::: Excerpt to read :::

Prevent, not just fix. That is the theme of the latest nutrition trend being referred to as "proactive health." While related phrases like “food is medicine” or “functional nutrition” are gaining traction, this phenomenon is anything but new.
Proactive health focuses on using food and nutrition as an avenue to improve overall health and quality of life, rather than being reactive to fixing a health problem after the fact. Although the term has only recently been coined, the ideals of this lifestyle approach to health have been preached for decades by dietitians and other healthcare professionals alike.
his way of thinking about food contradicts diet culture, which has relied heavily on today’s environment of media overload and misinformation. Falling into the traps of fad diets like keto, paleo or intermittent fasting, goes against the principles of proactive health. Not only are they not sustainable diet patterns, but also give rise to an unhealthy relationship with food, potentially leading to mental and physical consequences.
Investing in your long-term health starts with your daily choices. Food is a necessity, and every time you eat it is an opportunity to fuel your body. These decisions add up, and over time, will compound to affect your health either positively or negatively. Many people already know what to eat to live healthy – more fruits, vegetables, whole grains, lean proteins and less highly processed foods. This means it is not necessarily a lack of knowledge, but rather external barriers or distractions standing in the way. Simple behavior changes and building the right habits can help you be proactive now in order to live a healthier tomorrow.
It is easier said than done, but the key to proactive health is consistency with a well-balanced, quality diet. Choose foods providing nourishment, not just sustenance. This delivers the calories as well as essential nutrients needed for the body to thrive. Adding a variety of colors to your diet through fruits and vegetables is vital to success. These fresh foods not only supply the body with vitamins and minerals, but also add fiber contributing to gut health. Simultaneously, the fiber can keep you full longer, helping you avoid turning to processed convenience foods.
Invest in yourself by prioritizing your health now. Too often people wait till a health condition arises to change their diet.
Nutrition and Health Tips for Better Living
Nutrition matters when it comes to your everyday wellness. If you fail to give your body the vitamins, minerals, and care it needs, it could harm your health. Here are our top ten tips for better and healthier living.
- Eat Breakfast
Start your day with a healthy breakfast that includes lean protein, whole grains, fruits, and vegetables. Try making a breakfast burrito with scrambled eggs, low-fat cheese, salsa, and a whole wheat tortilla or a parfait with low-fat plain yogurt, fruit, and whole-grain cereal.
- Make Half Your Plate Fruits and Vegetables
Fruits and veggies add color, flavor, and texture plus vitamins, minerals, and dietary fiber to your plate. Make 2 cups of fruit and 2 ½ cups of vegetables your daily goal. Experiment with different types, including fresh, frozen, and canned.

:::

Exercise prompt: Continue the nutrition article above from where it stops, adding the next tips in the same format as "Eat Breakfast" and "Make Half Your Plate Fruits and Vegetables."

::: Excerpted data :::

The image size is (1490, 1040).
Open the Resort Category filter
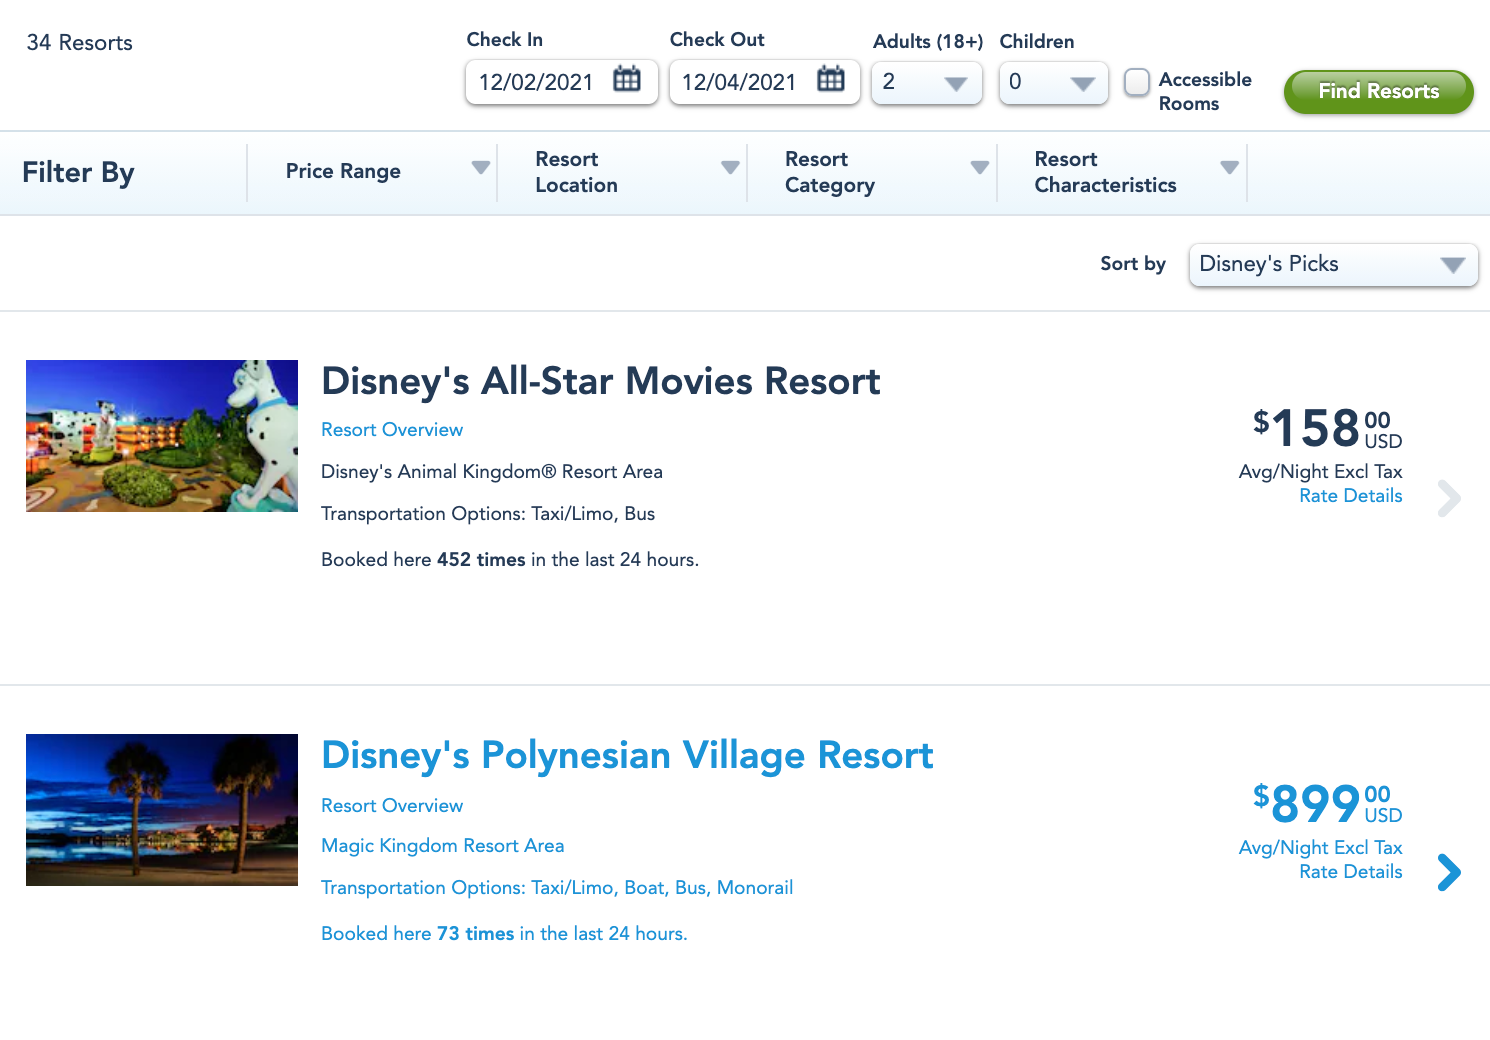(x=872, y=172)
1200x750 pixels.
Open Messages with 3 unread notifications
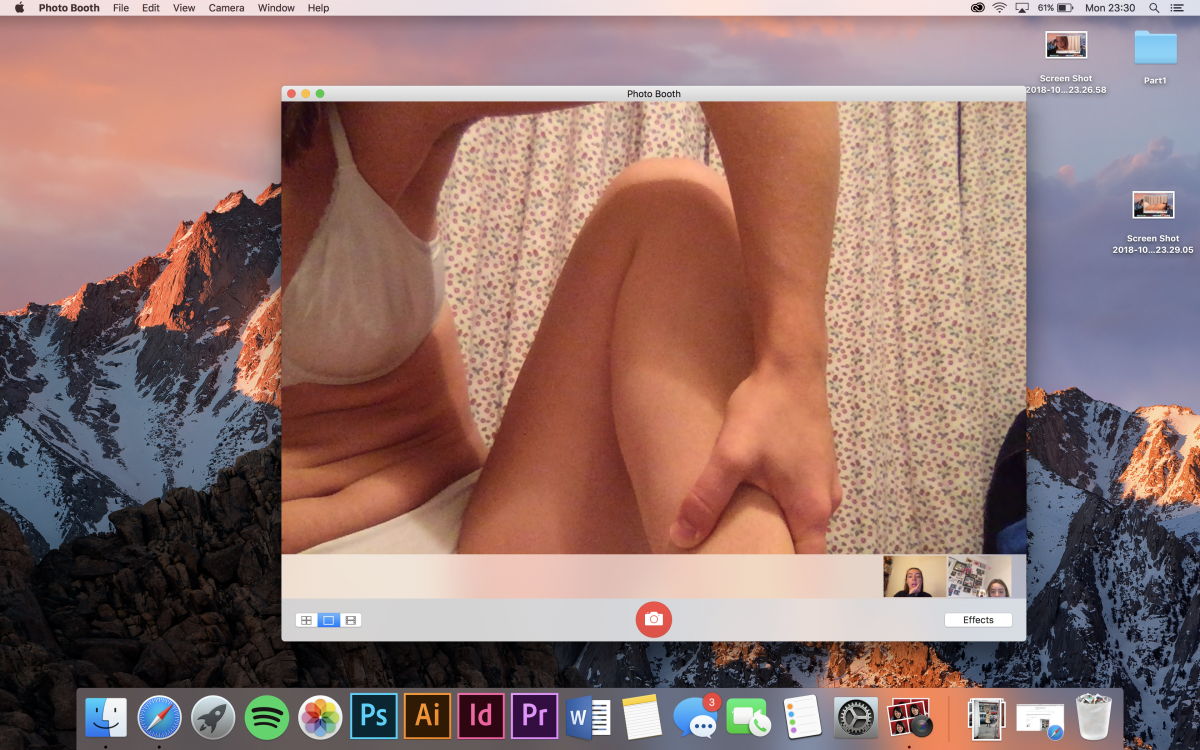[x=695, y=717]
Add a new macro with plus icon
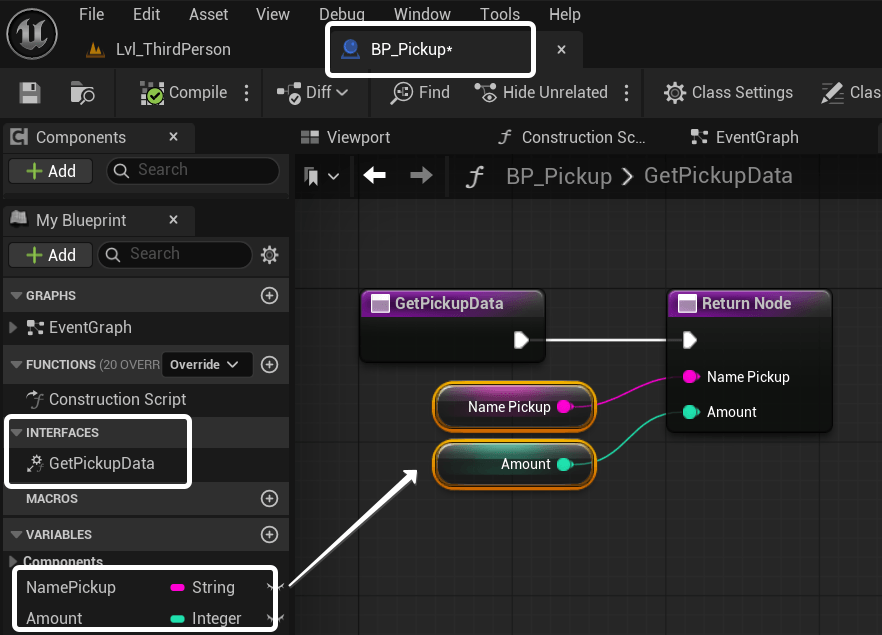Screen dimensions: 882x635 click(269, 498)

:::

Output of the exercise:
- Watch Portion Sizes
Use half your plate for fruits and vegetables and the other half for grains and lean protein foods. Complete the meal with a serving of fat-free or low-fat milk or yogurt. Measuring cups may also help you compare your portions to the recommended serving size.
- Be Active
Regular physical activity has many health benefits. Start by doing what exercise you can. Children and teens should get 60 or more minutes of physical activity per day, and adults at least two hours and 30 minutes per week. You don’t have to hit the gym – take a walk after dinner or put on music and dance at home.
- Fix Healthy Snacks
Healthy snacks can sustain your energy levels between meals, mainly when they include a combination of foods. Choose from two or more of the MyPlate food groups: grains, fruits, vegetables, dairy, and protein. Try raw veggies with low-fat cottage cheese or hummus or a tablespoon of nut or seed butter with an apple or banana.
- Drink More Water
Quench your thirst with water instead of drinks with added sugars. Stay hydrated and drink plenty of water, especially if you are active, an older adult, or live or work in hot conditions.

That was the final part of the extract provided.